▶ [The task]: Only the lines from the one containing "You are a computer-use agent. Viewport: 725px" through the last line below belong in your copy; transcribe them exactly and omit any pictures.

Excerpts from a dataset
-=-=-

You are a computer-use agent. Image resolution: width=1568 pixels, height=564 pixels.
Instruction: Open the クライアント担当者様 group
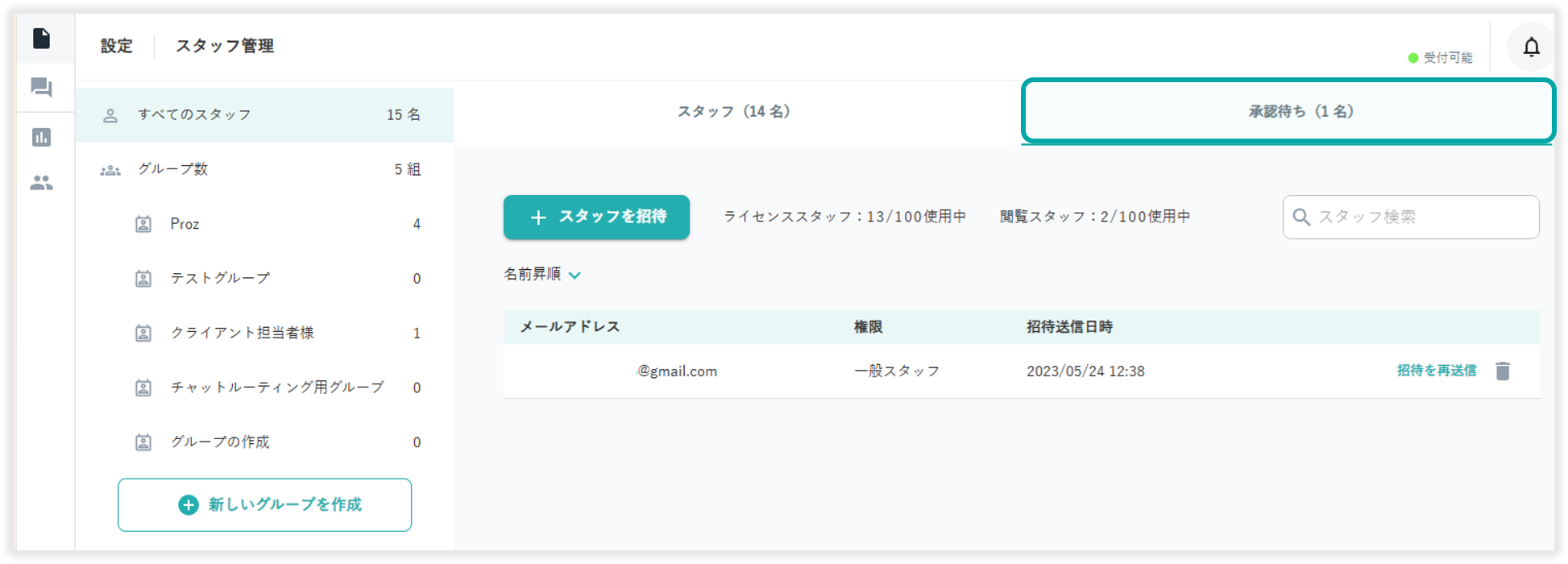coord(242,333)
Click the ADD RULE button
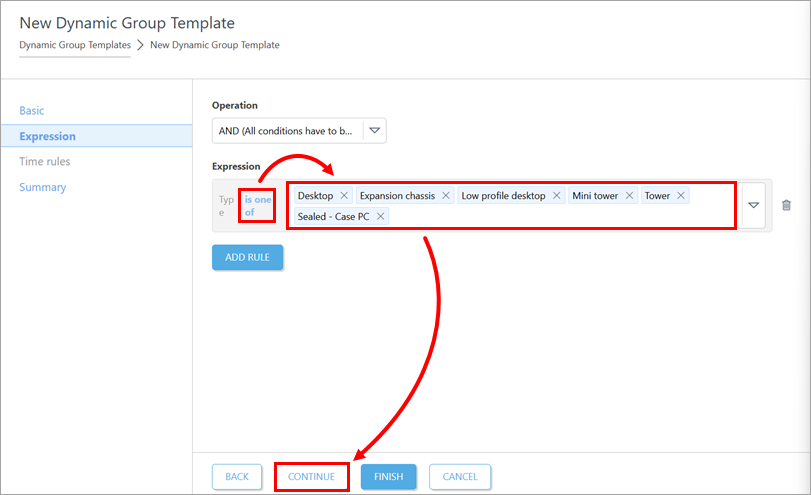Viewport: 811px width, 495px height. 247,258
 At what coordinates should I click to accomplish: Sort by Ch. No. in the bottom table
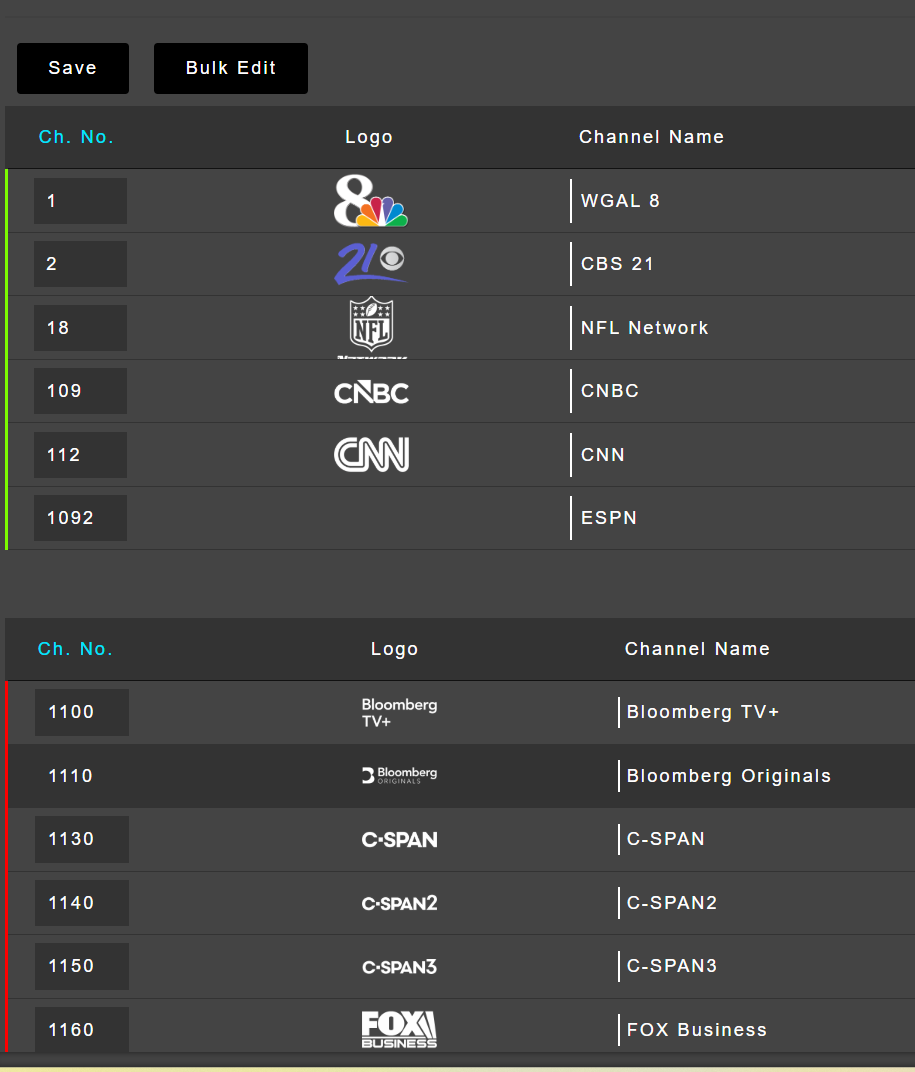[x=75, y=649]
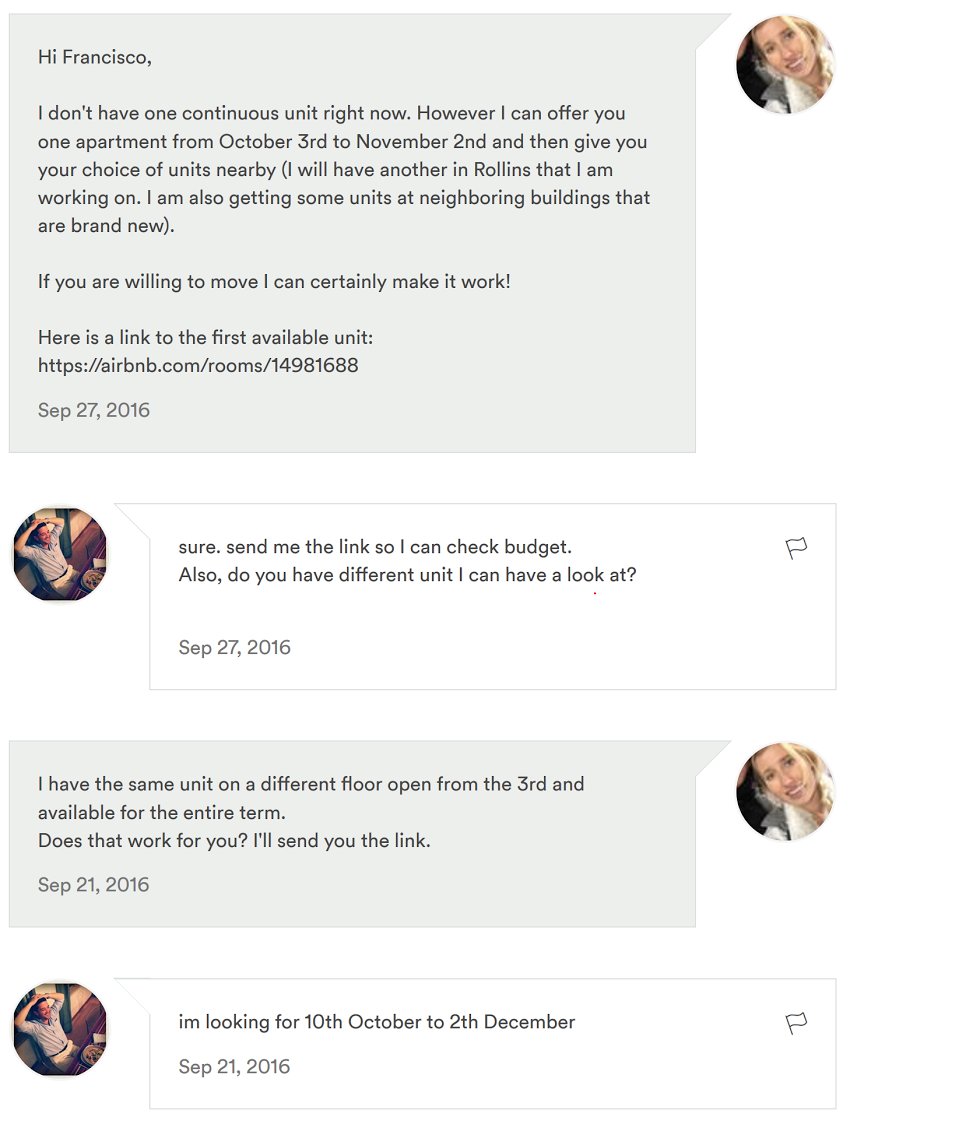Click the 'Hi Francisco,' greeting text
Screen dimensions: 973x1124
95,57
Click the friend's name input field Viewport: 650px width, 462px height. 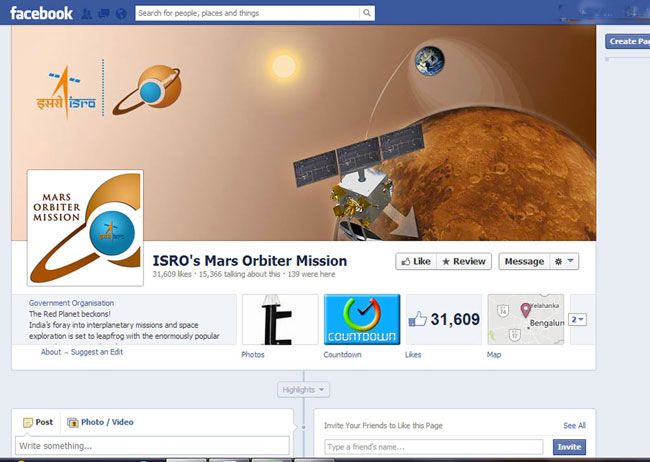click(x=434, y=447)
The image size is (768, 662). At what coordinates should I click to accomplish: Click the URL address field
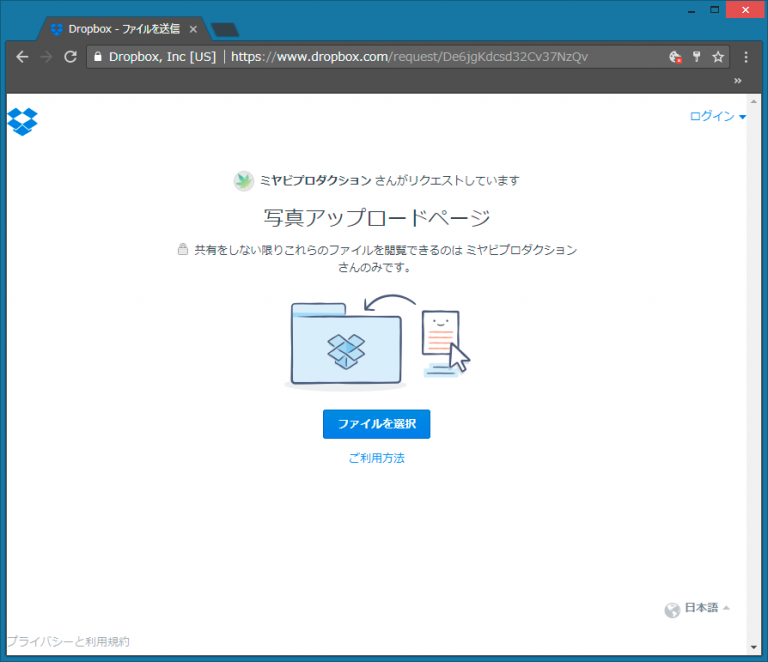tap(420, 57)
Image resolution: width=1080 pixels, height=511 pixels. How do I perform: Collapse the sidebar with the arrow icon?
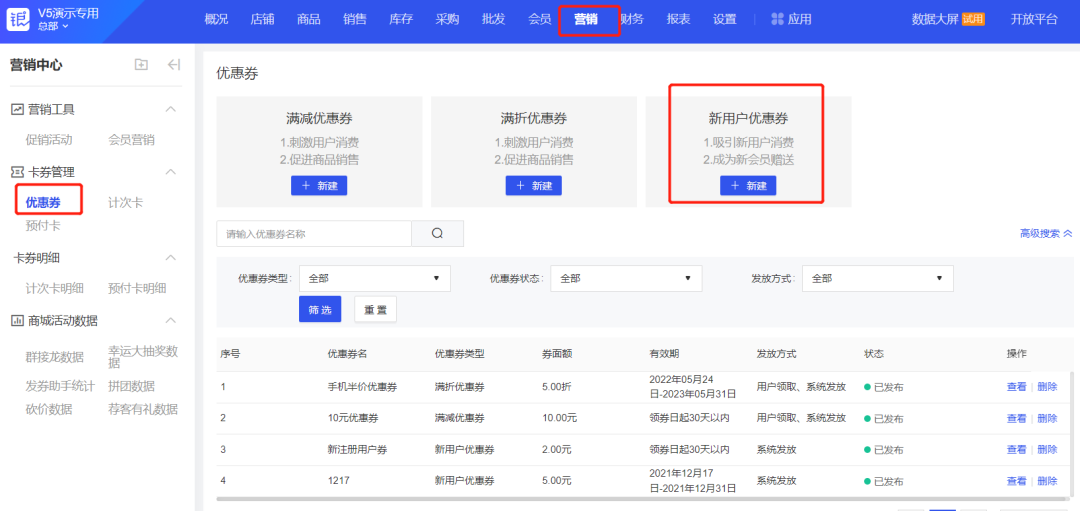[x=174, y=65]
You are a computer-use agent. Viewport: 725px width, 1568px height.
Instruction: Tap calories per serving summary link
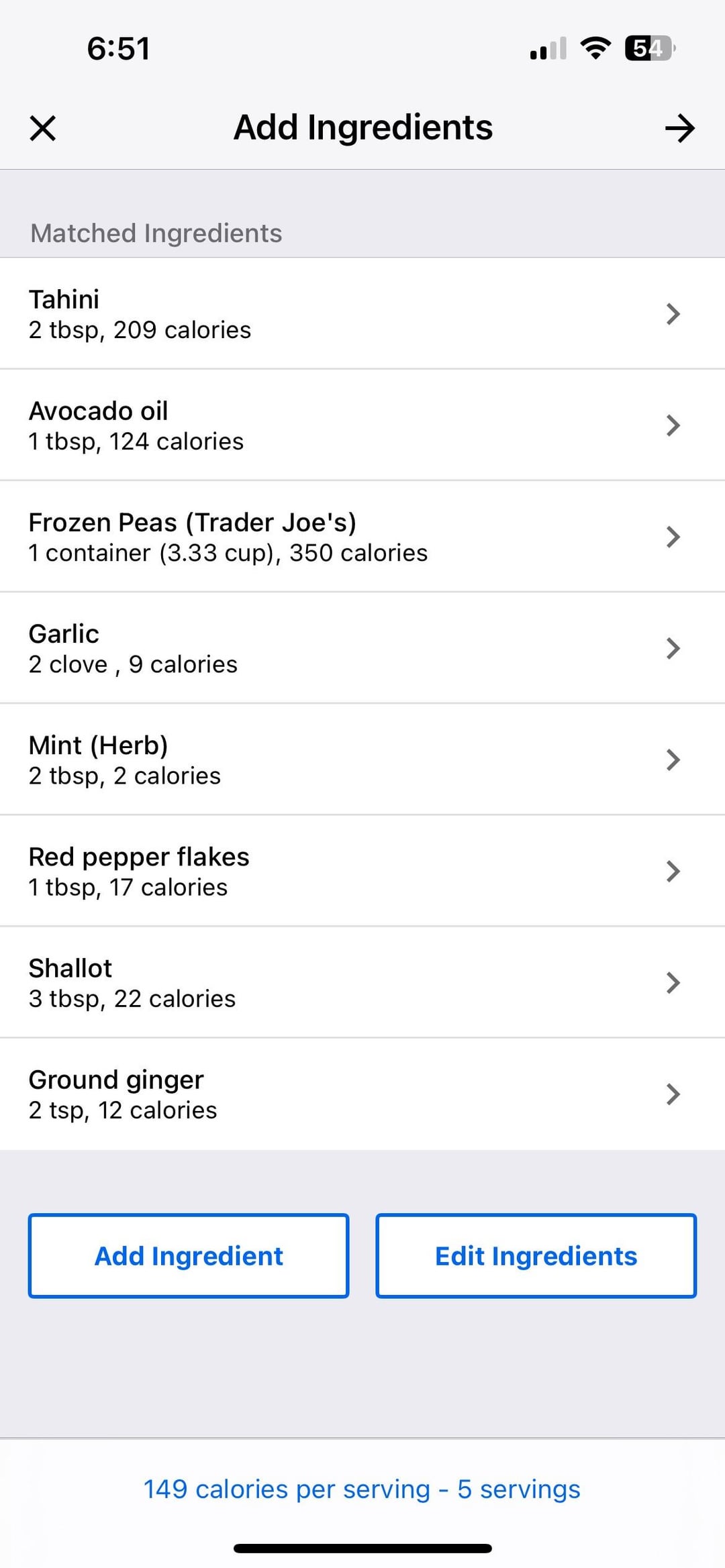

-=-=-

▶ [Response area]:
You are a computer-use agent. Viewport: 725px width, 1568px height.
Instruction: Tap calories per serving summary link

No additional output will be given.